Former fisheries minister Bernadette Jordan announced the decision in December 2020 and gave the companies until June 2022 to finish growing those salmon that had already been stocked. She placed an immediate ban on transfers of smolts to the sites. Those salmon farmers affected – Mowi, Grieg, Cermaq and coho producer 622335 BC Ltd– then applied for a judicial review.
In a ruling made public yesterday Justice Elizabeth Heneghan found that Minister Jordan had breached procedural fairness when she announced the closures via a press release, and also failed to provide reasons for her decision.
“This court’s judgment is that the applications for Judicial Review are allowed with costs, the Decision of the Minister is set aside, the Injunction granted on April 5, 2021 continues and remains in force. The Applicants will be given the opportunity to make submissions on costs, a Direction will follow in that regard,” ruled the judge.
“In my opinion, failure of the Minister to provide reasons in her Decision of December 16, 2020, amounts to a breach of procedural fairness. The consequences of the Decision in this case are significant and the Minister owed a duty to provide reasons,” said Justice Heneghan.
“The Decision, in the absence of reasons, cannot be justified. In the absence of reasons, it is not transparent. In the absence of reasons, it is not intelligible,” she added.
The court also upheld an earlier injunction , which allows the salmon farmers to continue stocking their ocean pens in the Discovery Islands, reaffirming that “salmon aquaculture in BC poses no more than a minimal risk to wild salmon”.
A study suggests that Minister Jordan’s decision would have seen BC losing almost $390 million in annual economic output with $87 million less in annual salaries and benefits, and 1,535 fewer jobs.
Prior to her announcement, BC’s salmon farmers had pledged to directly invest $1.4 billion in innovation, new technology and infrastructure, to boost Canada’s post pandemic recovery. The investments through 2050 would create almost 10,000 new jobs and add a cumulative $44 billion in new economic activity.
The judgment was welcomed by the BC Salmon Farmers’ Association (BCSFA), which said it was encouraged that the Federal Court has set aside Jordan’s decision to remove salmon farming in the Discovery Islands and upheld the earlier injunction granted on April 5, 2021.
“This is a positive development for the coastal Indigenous and non-Indigenous communities in which we operate, and the thousands of family-supporting jobs our sector sustains. We will be reaching out to First Nations in whose territories we operate to review this decision and will have more to say in the following days and weeks ahead,” said BCSFA spokesperson Michelle Franze, in a press release.

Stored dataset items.
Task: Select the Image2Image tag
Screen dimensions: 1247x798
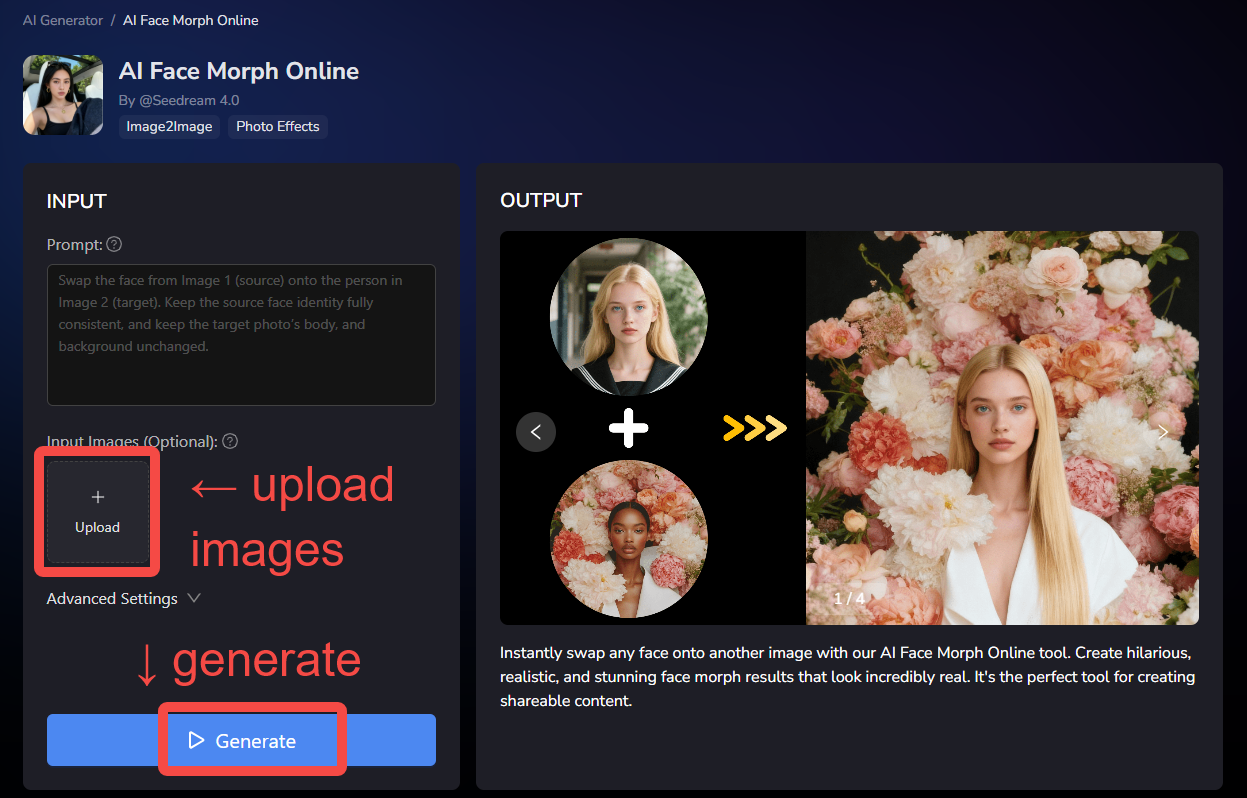Action: (169, 127)
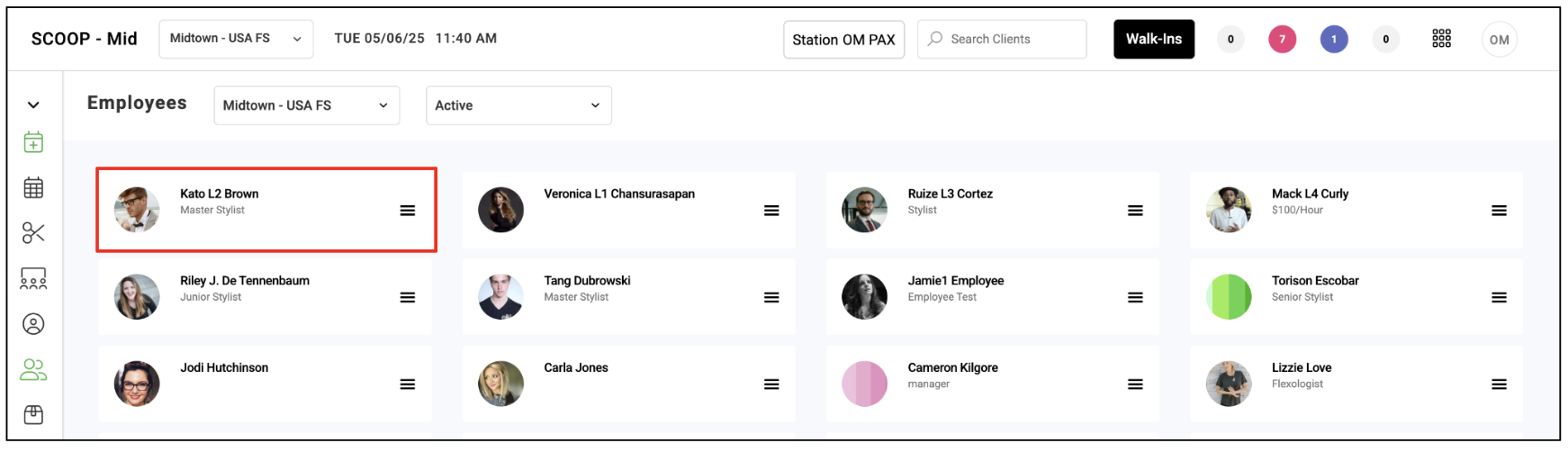
Task: Open the add-appointment calendar icon in sidebar
Action: [33, 142]
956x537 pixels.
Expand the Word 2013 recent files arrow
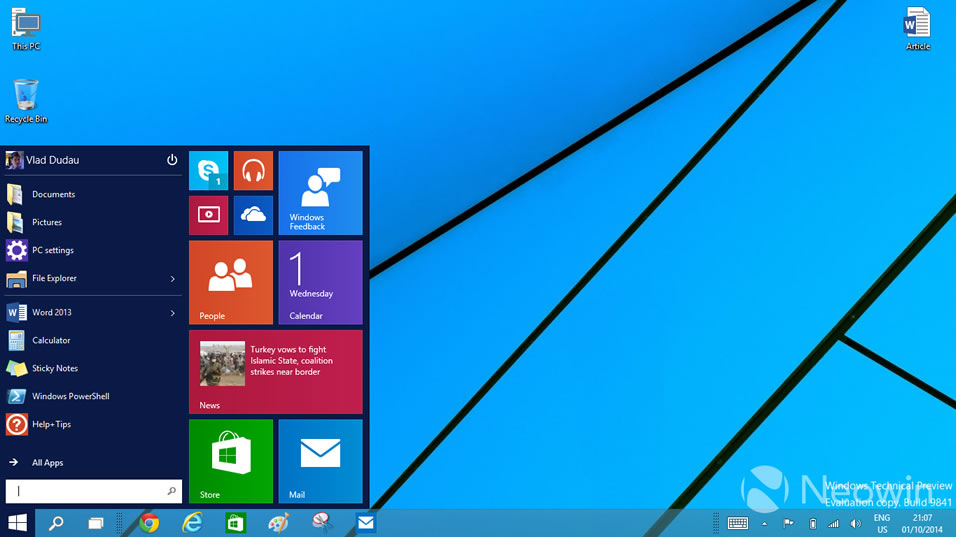pos(172,313)
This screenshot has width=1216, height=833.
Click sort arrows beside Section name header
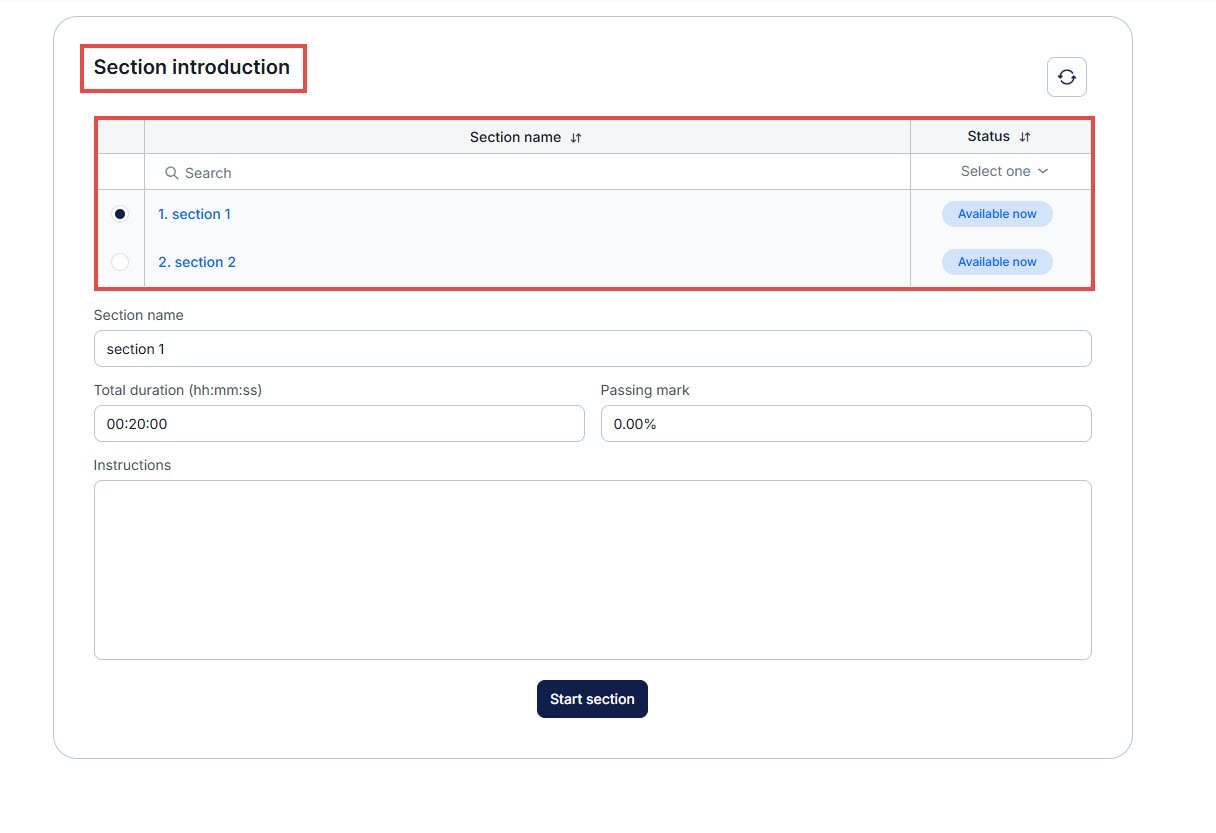tap(576, 138)
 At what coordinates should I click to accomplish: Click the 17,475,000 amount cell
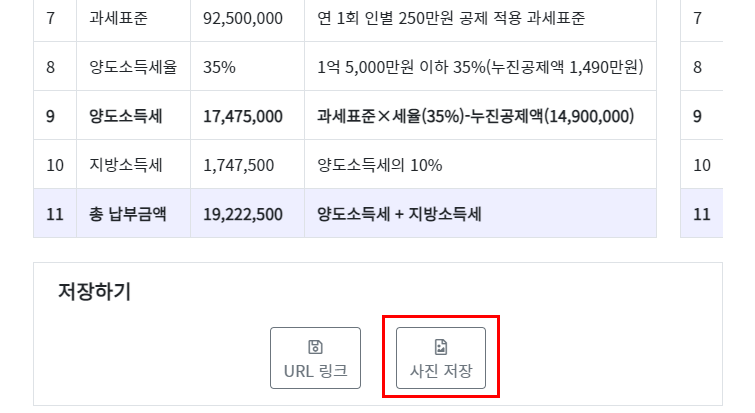pos(247,116)
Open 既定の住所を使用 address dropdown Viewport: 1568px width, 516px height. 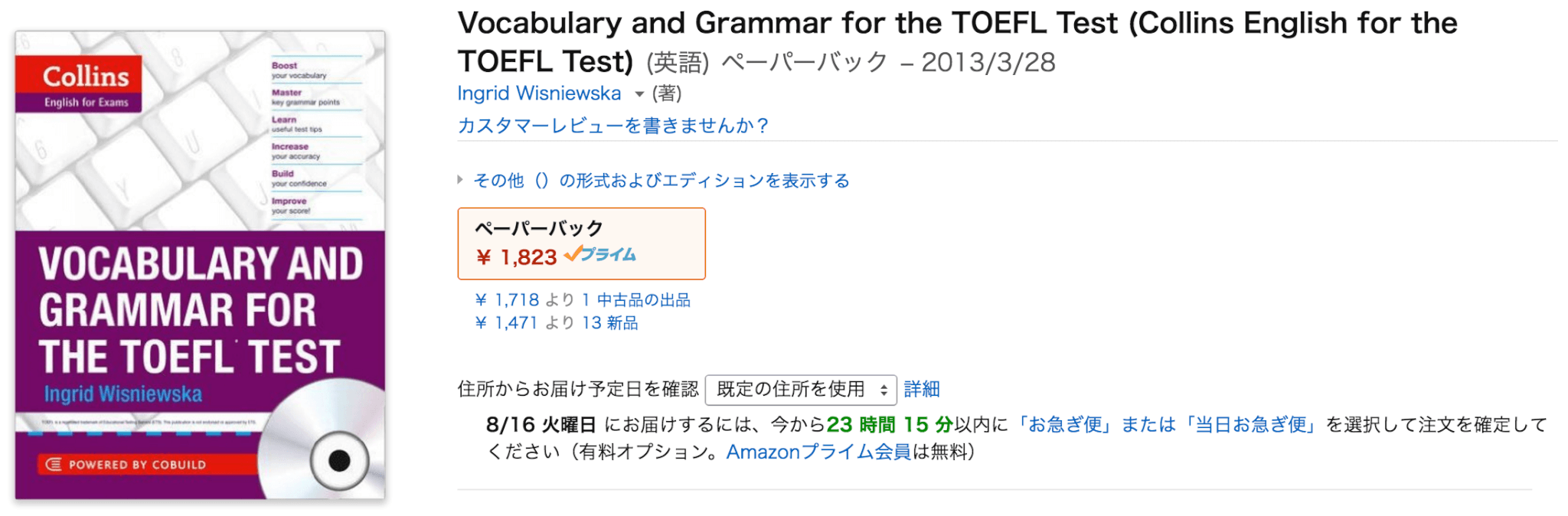801,390
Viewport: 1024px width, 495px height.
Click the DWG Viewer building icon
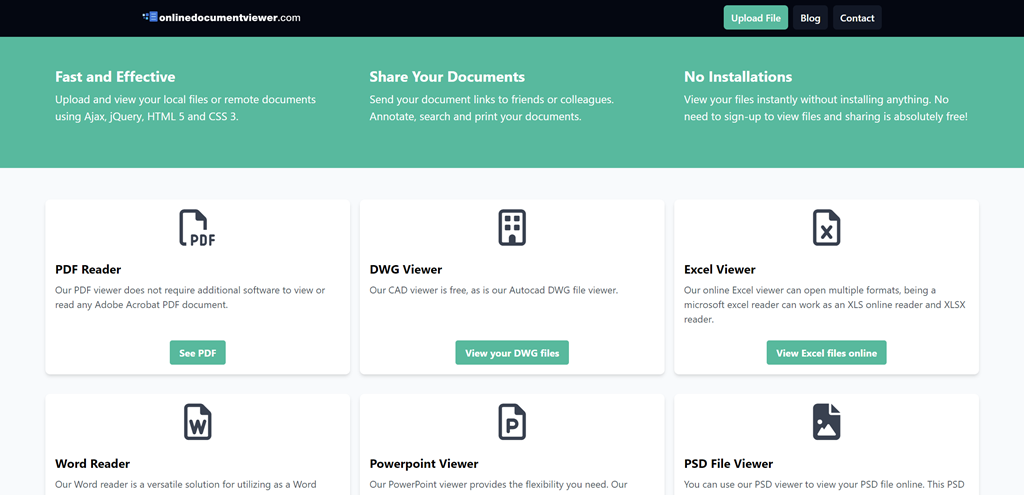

Assigned task 1. In the article on the salmon farm ruling, by what date did the companies have to finish growing the salmon already stocked?
Assigned task 2. From the article on the salmon farm ruling, reproduce the passage starting with "In a ruling" and going on through "said Justice Heneghan.".
Assigned task 3. Decide whether each statement agrees with the article on the salmon farm ruling, and support each yes or no with the decisive words of the article: (a) Minister Jordan announced the closures through a press release. (b) A study found that her decision would have cost BC 2,000 jobs. (c) The injunction that the court upheld was granted on April 5, 2021.
The tasks do not require the items.

Written solution 1. June 2022.

Written solution 2.
In a ruling made public yesterday Justice Elizabeth Heneghan found that Minister Jordan had breached procedural fairness when she announced the closures via a press release, and also failed to provide reasons for her decision.
“This court’s judgment is that the applications for Judicial Review are allowed with costs, the Decision of the Minister is set aside, the Injunction granted on April 5, 2021 continues and remains in force. The Applicants will be given the opportunity to make submissions on costs, a Direction will follow in that regard,” ruled the judge.
“In my opinion, failure of the Minister to provide reasons in her Decision of December 16, 2020, amounts to a breach of procedural fairness. The consequences of the Decision in this case are significant and the Minister owed a duty to provide reasons,” said Justice Heneghan.

Written solution 3.
(a) Yes: "she announced the closures via a press release."
(b) No: "1,535 fewer jobs."
(c) Yes: "the Injunction granted on April 5, 2021 continues and remains in force."